▶ _INSTRUCTIONS TO FOLLOW_
Reproduce, word for word, the transcript excerpt below about mapping the characters of a novel.

▶ _SELECTED EXTRACT_
Life as a Tapestry of Memories
00:38:11
Speaker
But I thought that the passage that was maybe most revealing about the structure of the book was not one of these evocations of a cathedral, but rather the sort of cartographical conception of the characters in the book. He is in the party, and he is going to be introduced to Gilbert's daughter, Mademoiselle de Saint-Luc. Gilbert goes to fetch her. And he writes, the surprise and pleasure caused me by Gilbert's words were quickly replaced while Madame de Saint-Luc disappeared into another room and by the idea of pastime, which Mademoiselle de Saint-Luc had brought back to me in her particular way.
00:38:50
Speaker
without my even having seen her. In common with most human beings, was she not like the center of crossroads in a forest, the point where roads converge from many directions?
00:39:02
Speaker
Those which ended in Malmaza de Saint-Luc were many, and branched out from every side of her. I just love thinking of her as the obelisk in the center of Étoile in Paris. He goes on to enumerate all the way, like, you know, her father is Robert de Saint-Luc. Gilbert is her mother. Those are the two côtes outside of Cambrai that he used to walk on, right? The côtes de mézégviz and the côtes de chais soin.
00:39:24
Speaker
are are represented by those two figures. It was because of those connections that he ended up ever being at Balbec, and then at Balbec he met Robert, and then he ends up getting somehow to Morel and Vante and Albertin. ah It's almost like a character web but that he maps out. It's a cartography of the structure of the novel. And then at the end of this incredible development, which is very spatial, he switches metaphors.

▶ _LISTED RECORDS_
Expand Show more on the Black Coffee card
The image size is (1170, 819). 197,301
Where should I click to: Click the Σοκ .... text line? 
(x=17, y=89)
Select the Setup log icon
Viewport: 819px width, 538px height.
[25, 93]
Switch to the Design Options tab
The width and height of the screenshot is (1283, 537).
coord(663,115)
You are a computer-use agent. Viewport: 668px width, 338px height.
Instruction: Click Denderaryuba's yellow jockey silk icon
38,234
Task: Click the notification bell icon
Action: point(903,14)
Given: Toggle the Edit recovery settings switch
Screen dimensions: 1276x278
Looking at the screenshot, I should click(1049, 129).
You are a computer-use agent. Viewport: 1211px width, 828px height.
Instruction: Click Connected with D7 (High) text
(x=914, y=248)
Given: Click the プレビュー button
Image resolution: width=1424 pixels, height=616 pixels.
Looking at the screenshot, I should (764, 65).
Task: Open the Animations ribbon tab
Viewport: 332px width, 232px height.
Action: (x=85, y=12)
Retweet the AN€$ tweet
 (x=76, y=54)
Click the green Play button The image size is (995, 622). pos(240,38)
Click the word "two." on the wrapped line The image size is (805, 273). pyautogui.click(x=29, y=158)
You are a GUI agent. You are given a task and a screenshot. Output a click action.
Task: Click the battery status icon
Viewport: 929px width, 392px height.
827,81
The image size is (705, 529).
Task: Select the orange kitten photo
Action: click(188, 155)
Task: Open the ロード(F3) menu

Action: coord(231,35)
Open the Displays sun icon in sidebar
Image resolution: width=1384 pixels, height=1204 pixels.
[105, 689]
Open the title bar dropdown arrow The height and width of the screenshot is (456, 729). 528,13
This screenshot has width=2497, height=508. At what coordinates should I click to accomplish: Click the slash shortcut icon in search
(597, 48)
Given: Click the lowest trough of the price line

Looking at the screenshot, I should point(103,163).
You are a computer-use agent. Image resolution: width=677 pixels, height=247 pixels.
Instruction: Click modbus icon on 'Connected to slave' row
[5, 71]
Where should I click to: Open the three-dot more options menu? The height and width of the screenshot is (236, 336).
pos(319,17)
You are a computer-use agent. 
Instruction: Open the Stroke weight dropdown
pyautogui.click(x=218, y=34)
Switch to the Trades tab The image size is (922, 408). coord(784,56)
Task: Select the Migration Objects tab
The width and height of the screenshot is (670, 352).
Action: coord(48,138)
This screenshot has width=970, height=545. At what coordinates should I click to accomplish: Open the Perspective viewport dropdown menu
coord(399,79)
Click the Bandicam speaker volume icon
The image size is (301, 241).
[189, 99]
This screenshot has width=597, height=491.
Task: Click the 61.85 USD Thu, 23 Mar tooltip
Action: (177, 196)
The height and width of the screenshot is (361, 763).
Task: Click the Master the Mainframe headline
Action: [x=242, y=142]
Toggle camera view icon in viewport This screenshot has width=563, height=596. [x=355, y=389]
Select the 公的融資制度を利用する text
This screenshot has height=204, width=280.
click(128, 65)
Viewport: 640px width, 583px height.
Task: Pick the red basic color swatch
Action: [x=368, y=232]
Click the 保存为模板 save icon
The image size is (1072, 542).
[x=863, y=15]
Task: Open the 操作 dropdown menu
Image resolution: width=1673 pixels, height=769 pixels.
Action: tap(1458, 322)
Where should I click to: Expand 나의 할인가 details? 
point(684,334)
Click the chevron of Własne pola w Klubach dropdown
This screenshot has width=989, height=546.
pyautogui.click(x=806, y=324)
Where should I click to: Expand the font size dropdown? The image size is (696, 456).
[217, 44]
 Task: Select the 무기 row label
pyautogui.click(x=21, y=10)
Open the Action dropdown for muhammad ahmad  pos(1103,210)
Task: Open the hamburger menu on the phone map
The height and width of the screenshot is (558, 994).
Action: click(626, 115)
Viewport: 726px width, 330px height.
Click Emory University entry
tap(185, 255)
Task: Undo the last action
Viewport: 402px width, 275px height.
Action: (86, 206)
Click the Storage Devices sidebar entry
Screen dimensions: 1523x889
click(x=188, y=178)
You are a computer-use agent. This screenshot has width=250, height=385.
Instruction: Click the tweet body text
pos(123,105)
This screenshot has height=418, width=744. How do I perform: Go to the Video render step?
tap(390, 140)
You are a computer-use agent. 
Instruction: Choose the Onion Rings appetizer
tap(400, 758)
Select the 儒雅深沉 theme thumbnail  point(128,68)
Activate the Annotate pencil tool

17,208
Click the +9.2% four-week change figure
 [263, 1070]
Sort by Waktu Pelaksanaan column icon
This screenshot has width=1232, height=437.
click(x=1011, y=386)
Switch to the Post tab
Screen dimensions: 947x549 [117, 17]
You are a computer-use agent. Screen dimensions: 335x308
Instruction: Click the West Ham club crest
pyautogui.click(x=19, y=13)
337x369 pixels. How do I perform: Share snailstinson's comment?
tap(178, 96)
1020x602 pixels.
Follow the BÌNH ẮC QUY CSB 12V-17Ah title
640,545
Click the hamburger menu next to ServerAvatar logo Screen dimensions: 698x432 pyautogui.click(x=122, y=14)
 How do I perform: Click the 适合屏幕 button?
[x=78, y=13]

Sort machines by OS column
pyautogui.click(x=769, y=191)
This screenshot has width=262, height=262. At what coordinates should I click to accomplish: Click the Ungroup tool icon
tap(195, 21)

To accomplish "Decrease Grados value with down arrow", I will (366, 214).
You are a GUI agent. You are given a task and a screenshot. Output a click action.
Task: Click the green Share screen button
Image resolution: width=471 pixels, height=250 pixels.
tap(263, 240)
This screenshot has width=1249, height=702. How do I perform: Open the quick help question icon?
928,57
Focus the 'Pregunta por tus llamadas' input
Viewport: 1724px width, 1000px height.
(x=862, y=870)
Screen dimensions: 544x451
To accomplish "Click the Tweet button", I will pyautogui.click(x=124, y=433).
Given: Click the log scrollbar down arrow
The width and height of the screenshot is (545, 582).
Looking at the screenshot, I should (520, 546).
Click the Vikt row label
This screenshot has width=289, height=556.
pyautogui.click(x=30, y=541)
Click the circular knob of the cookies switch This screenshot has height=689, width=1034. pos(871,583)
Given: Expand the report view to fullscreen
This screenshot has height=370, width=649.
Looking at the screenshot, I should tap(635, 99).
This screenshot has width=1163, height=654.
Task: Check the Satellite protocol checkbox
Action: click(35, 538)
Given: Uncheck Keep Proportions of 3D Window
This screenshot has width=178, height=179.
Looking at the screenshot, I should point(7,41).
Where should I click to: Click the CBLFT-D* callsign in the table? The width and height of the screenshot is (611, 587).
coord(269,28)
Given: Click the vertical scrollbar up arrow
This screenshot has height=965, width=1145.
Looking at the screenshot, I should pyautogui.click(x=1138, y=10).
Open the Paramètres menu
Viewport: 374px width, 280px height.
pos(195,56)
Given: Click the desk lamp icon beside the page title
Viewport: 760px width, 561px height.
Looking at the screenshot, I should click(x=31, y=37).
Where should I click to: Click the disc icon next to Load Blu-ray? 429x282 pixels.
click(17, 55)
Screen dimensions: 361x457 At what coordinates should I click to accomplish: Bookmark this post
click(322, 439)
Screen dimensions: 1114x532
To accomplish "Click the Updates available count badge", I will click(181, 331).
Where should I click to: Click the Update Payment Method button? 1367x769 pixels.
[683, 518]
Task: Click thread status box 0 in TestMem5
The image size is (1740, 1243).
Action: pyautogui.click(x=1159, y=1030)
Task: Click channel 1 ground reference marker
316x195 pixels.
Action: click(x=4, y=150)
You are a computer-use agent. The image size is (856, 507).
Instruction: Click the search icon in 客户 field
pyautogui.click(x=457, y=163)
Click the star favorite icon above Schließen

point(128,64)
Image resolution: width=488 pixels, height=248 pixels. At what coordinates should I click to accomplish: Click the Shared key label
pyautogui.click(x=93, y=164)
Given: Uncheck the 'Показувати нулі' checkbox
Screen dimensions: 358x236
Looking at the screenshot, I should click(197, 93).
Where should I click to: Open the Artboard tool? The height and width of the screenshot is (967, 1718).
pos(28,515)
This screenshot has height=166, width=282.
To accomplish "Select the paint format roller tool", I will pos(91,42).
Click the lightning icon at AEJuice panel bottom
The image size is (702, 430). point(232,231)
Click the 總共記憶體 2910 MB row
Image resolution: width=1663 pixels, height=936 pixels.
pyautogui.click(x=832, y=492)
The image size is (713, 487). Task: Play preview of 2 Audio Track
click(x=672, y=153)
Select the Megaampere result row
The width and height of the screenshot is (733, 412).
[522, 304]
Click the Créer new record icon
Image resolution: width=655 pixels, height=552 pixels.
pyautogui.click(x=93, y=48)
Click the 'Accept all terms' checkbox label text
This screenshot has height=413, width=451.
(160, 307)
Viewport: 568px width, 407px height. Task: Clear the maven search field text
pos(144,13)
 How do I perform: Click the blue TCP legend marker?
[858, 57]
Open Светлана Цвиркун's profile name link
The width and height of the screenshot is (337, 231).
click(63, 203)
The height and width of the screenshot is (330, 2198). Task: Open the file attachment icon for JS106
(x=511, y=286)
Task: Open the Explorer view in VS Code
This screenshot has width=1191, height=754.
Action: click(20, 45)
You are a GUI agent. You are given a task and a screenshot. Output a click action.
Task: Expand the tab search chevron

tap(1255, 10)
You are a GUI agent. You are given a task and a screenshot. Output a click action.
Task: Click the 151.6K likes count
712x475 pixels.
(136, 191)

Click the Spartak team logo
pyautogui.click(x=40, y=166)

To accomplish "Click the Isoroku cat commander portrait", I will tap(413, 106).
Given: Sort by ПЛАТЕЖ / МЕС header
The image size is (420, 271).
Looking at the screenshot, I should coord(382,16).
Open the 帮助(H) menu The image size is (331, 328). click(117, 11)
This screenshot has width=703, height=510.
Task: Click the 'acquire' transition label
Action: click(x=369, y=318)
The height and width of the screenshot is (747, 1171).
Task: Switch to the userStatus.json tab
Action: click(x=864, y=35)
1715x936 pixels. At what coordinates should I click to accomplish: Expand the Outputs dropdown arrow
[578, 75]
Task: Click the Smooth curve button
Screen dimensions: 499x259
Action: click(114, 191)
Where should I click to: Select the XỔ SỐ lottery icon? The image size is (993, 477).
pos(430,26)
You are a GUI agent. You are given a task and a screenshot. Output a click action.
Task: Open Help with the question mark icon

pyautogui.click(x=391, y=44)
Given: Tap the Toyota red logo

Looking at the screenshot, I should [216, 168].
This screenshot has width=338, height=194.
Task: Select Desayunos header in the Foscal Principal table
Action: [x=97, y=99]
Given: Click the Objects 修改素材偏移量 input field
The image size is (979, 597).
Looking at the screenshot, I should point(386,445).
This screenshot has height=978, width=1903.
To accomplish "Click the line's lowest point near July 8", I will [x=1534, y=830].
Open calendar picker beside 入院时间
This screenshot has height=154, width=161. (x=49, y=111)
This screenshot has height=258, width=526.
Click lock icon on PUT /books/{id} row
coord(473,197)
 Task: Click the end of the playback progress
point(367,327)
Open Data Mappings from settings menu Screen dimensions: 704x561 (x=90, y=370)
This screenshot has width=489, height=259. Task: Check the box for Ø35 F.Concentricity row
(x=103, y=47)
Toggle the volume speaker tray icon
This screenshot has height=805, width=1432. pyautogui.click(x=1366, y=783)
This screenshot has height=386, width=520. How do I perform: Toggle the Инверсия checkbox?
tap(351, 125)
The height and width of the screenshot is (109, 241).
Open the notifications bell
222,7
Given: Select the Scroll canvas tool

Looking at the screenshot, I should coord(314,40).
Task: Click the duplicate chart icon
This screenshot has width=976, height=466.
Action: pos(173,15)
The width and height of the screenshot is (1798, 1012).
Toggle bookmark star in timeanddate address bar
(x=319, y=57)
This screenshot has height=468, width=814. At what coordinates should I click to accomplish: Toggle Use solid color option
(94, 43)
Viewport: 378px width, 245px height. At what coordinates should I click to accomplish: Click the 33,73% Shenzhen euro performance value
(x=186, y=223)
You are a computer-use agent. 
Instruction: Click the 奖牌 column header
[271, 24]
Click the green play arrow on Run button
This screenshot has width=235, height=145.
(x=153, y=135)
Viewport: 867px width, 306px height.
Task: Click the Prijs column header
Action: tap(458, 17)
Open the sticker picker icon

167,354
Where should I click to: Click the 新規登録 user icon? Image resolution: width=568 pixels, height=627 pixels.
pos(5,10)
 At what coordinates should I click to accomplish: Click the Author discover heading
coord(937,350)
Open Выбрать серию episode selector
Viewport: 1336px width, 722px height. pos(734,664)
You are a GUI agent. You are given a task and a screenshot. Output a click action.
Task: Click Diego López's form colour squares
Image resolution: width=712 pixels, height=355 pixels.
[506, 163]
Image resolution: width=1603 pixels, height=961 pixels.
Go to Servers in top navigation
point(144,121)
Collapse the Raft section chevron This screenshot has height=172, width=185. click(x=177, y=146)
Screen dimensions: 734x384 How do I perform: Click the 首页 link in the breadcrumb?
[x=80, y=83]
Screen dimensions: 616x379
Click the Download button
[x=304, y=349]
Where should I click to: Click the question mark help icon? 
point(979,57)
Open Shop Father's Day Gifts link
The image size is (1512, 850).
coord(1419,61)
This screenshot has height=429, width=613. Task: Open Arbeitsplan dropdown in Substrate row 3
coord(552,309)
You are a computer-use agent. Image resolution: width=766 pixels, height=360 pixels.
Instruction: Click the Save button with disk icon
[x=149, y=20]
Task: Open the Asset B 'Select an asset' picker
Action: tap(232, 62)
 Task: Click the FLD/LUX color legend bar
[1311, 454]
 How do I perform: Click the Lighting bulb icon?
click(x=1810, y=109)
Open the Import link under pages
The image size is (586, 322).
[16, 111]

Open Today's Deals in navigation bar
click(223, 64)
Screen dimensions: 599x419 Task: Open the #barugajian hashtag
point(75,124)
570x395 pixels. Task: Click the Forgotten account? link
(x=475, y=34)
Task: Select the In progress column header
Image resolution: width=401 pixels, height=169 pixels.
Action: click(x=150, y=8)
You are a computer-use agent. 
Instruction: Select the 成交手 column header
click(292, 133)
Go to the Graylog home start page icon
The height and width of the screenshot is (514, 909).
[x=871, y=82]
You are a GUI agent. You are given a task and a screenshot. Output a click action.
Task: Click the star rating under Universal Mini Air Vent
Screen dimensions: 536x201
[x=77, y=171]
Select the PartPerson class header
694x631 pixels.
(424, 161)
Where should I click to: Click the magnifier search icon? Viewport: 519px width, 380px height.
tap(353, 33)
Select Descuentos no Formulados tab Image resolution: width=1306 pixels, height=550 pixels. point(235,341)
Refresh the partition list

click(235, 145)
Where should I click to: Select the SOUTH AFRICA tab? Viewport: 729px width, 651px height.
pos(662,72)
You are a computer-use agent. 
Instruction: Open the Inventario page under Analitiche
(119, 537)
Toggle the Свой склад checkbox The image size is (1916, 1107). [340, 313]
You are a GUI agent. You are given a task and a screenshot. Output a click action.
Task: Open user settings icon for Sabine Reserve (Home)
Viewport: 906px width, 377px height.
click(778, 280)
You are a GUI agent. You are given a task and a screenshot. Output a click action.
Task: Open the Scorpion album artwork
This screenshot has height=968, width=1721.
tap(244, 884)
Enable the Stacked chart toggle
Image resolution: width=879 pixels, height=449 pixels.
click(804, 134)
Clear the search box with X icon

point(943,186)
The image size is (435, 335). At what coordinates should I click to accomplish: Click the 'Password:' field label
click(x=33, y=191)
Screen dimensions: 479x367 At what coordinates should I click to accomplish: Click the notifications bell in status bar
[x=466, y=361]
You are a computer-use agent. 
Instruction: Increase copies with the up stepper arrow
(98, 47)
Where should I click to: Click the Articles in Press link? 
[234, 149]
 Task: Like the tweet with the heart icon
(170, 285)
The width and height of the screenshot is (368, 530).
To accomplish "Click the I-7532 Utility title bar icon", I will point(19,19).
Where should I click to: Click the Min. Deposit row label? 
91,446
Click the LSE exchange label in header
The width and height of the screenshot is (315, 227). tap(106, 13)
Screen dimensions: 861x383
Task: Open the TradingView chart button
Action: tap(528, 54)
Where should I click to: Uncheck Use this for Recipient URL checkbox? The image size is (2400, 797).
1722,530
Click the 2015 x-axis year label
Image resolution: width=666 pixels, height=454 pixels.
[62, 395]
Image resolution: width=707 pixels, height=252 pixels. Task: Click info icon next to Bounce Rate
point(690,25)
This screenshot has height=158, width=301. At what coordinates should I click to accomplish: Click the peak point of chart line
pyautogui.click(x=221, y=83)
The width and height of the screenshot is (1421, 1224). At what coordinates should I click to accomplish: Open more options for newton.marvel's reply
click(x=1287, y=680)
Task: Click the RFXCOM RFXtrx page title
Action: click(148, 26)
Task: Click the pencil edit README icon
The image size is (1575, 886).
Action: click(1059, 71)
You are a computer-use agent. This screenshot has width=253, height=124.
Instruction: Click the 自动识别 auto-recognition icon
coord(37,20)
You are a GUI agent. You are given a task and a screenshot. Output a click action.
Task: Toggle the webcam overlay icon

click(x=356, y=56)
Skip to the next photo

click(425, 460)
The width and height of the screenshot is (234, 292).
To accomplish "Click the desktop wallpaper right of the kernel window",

▶ _EXERCISE OUTPUT_
Life as a Tapestry of Memories
00:38:11
Speaker
But I thought that the passage that was maybe most revealing about the structure of the book was not one of these evocations of a cathedral, but rather the sort of cartographical conception of the characters in the book. He is in the party, and he is going to be introduced to Gilbert's daughter, Mademoiselle de Saint-Luc. Gilbert goes to fetch her. And he writes, the surprise and pleasure caused me by Gilbert's words were quickly replaced while Madame de Saint-Luc disappeared into another room and by the idea of pastime, which Mademoiselle de Saint-Luc had brought back to me in her particular way.
00:38:50
Speaker
without my even having seen her. In common with most human beings, was she not like the center of crossroads in a forest, the point where roads converge from many directions?
00:39:02
Speaker
Those which ended in Malmaza de Saint-Luc were many, and branched out from every side of her. I just love thinking of her as the obelisk in the center of Étoile in Paris. He goes on to enumerate all the way, like, you know, her father is Robert de Saint-Luc. Gilbert is her mother. Those are the two côtes outside of Cambrai that he used to walk on, right? The côtes de mézégviz and the côtes de chais soin.
00:39:24
Speaker
are are represented by those two figures. It was because of those connections that he ended up ever being at Balbec, and then at Balbec he met Robert, and then he ends up getting somehow to Morel and Vante and Albertin. ah It's almost like a character web but that he maps out. It's a cartography of the structure of the novel. And then at the end of this incredible development, which is very spatial, he switches metaphors.